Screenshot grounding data
============

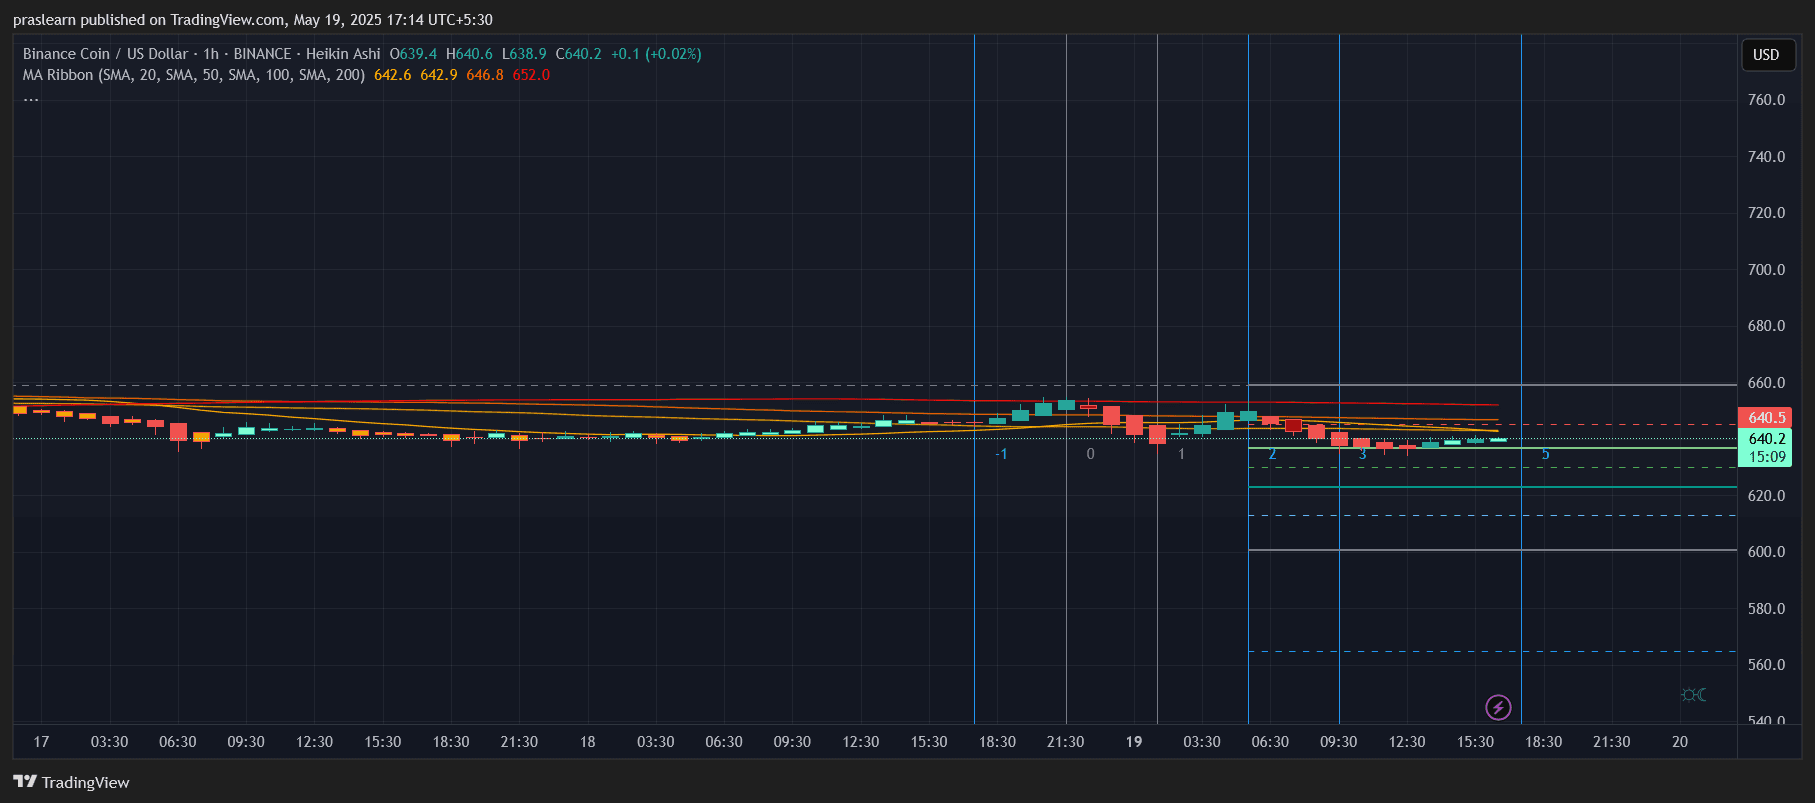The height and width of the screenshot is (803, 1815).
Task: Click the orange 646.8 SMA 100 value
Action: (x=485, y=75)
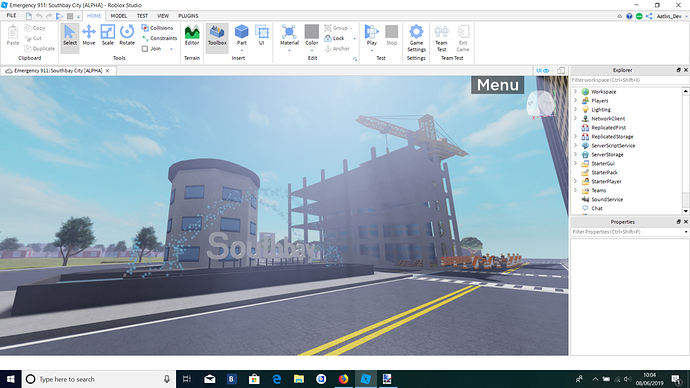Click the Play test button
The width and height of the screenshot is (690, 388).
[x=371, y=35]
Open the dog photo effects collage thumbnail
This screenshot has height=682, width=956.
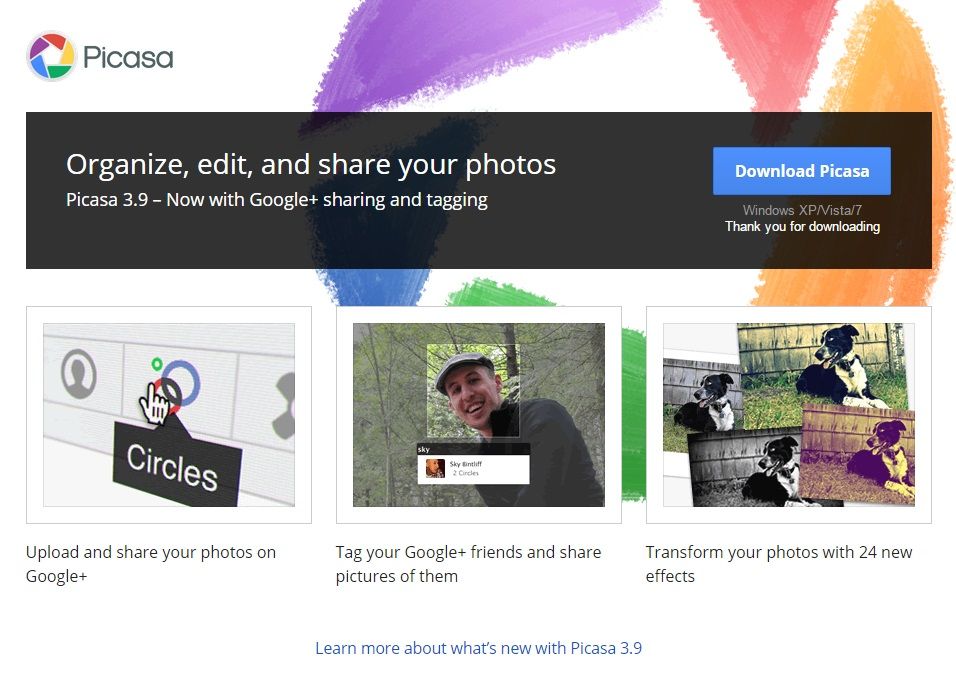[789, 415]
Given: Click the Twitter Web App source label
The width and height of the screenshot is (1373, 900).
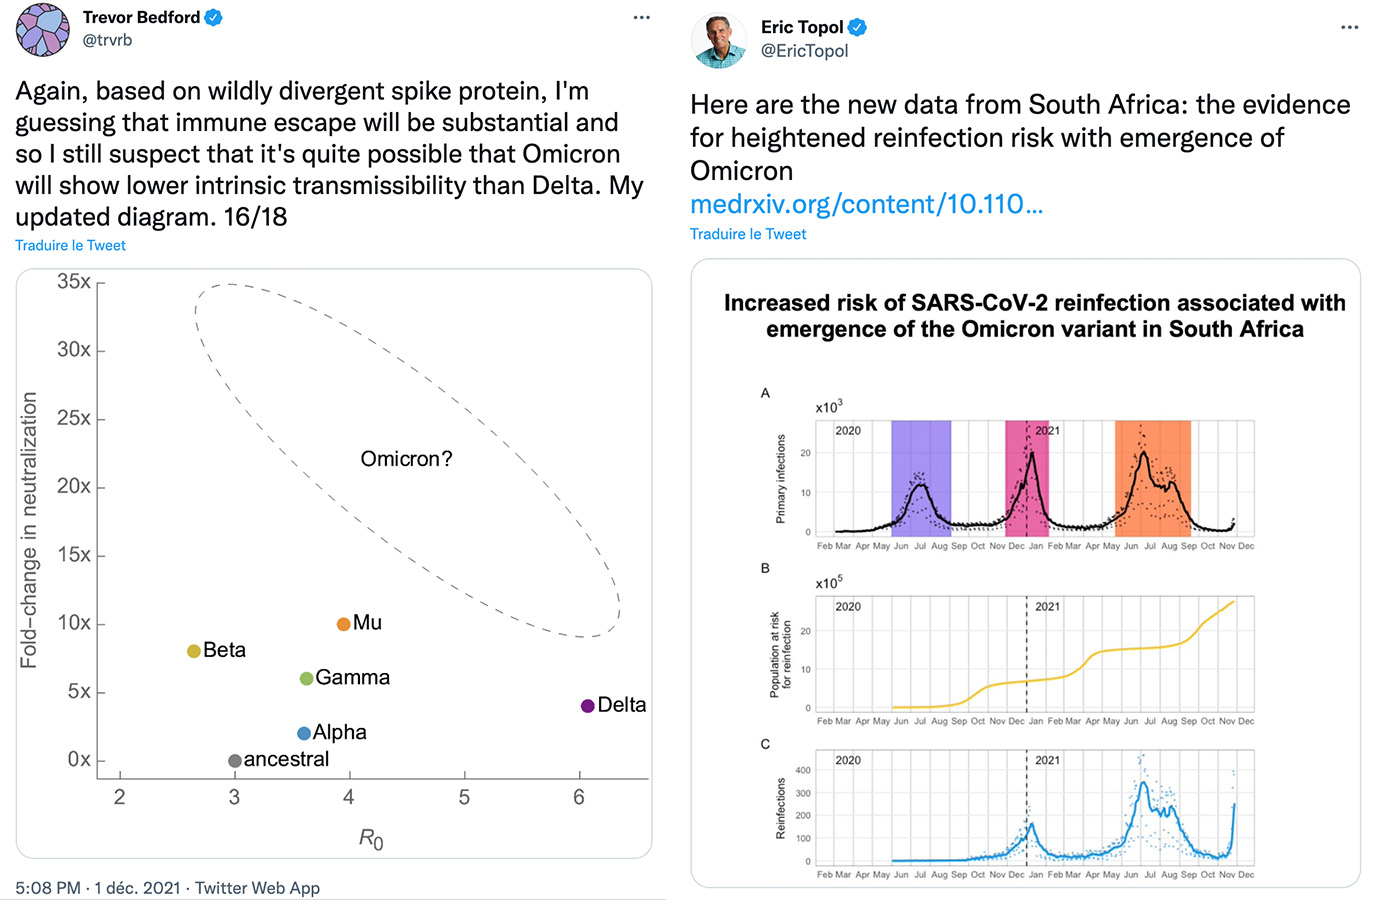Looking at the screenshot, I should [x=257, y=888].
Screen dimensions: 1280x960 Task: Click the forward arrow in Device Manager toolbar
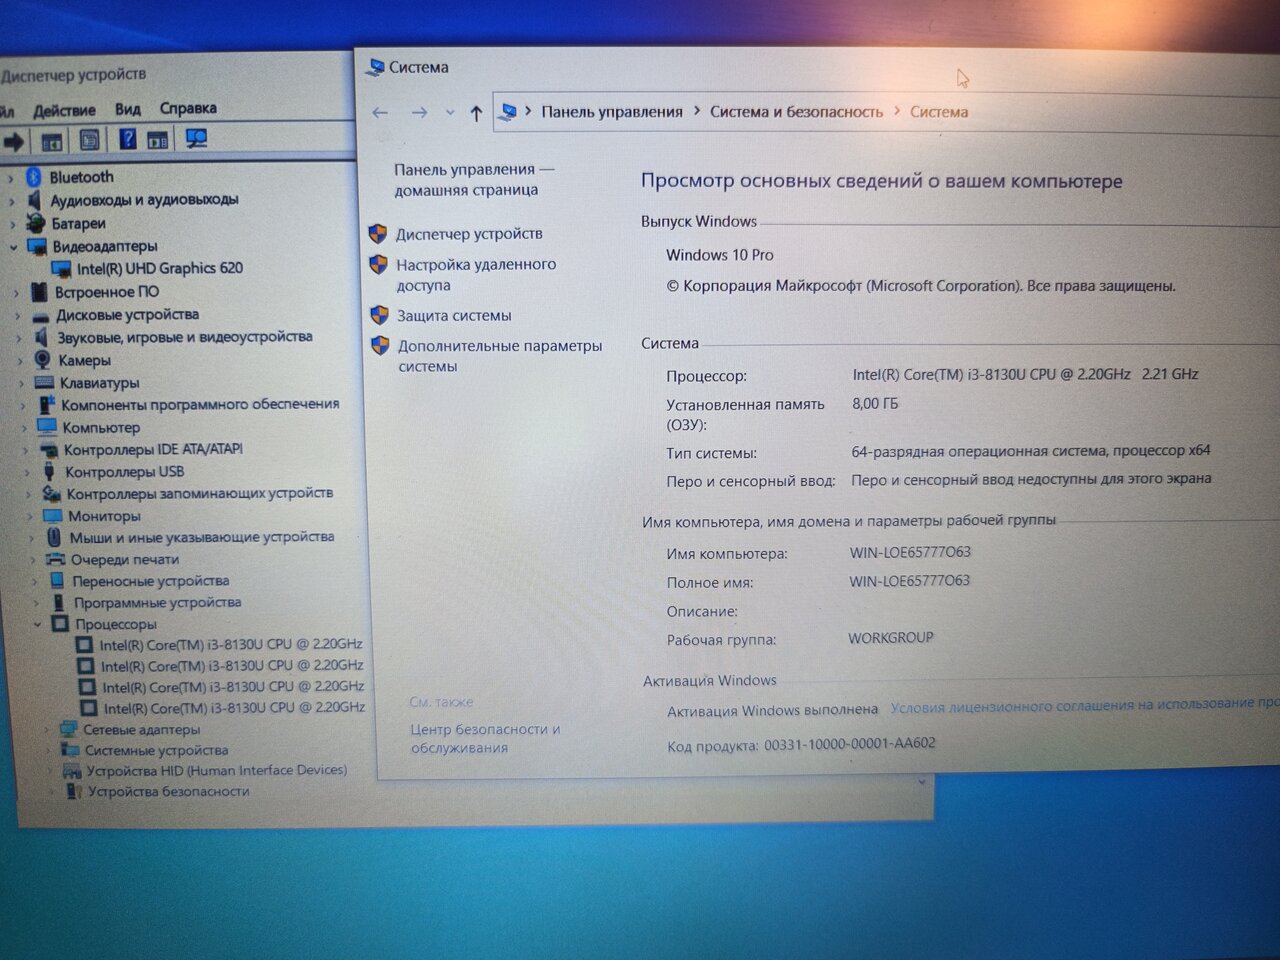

============

* **YOUR ASSIGNMENT**: Take the line that contains "This screenshot has height=682, width=956." and every line after it to the end of the records above; quote them exactly, leaving out the pictures.

* **SOLUTION FOR THIS TASK**:
This screenshot has height=682, width=956.
[789, 415]
Given: Click the Twitter Web App source label
The width and height of the screenshot is (1373, 900).
Looking at the screenshot, I should [x=257, y=888].
Screen dimensions: 1280x960 Task: Click the forward arrow in Device Manager toolbar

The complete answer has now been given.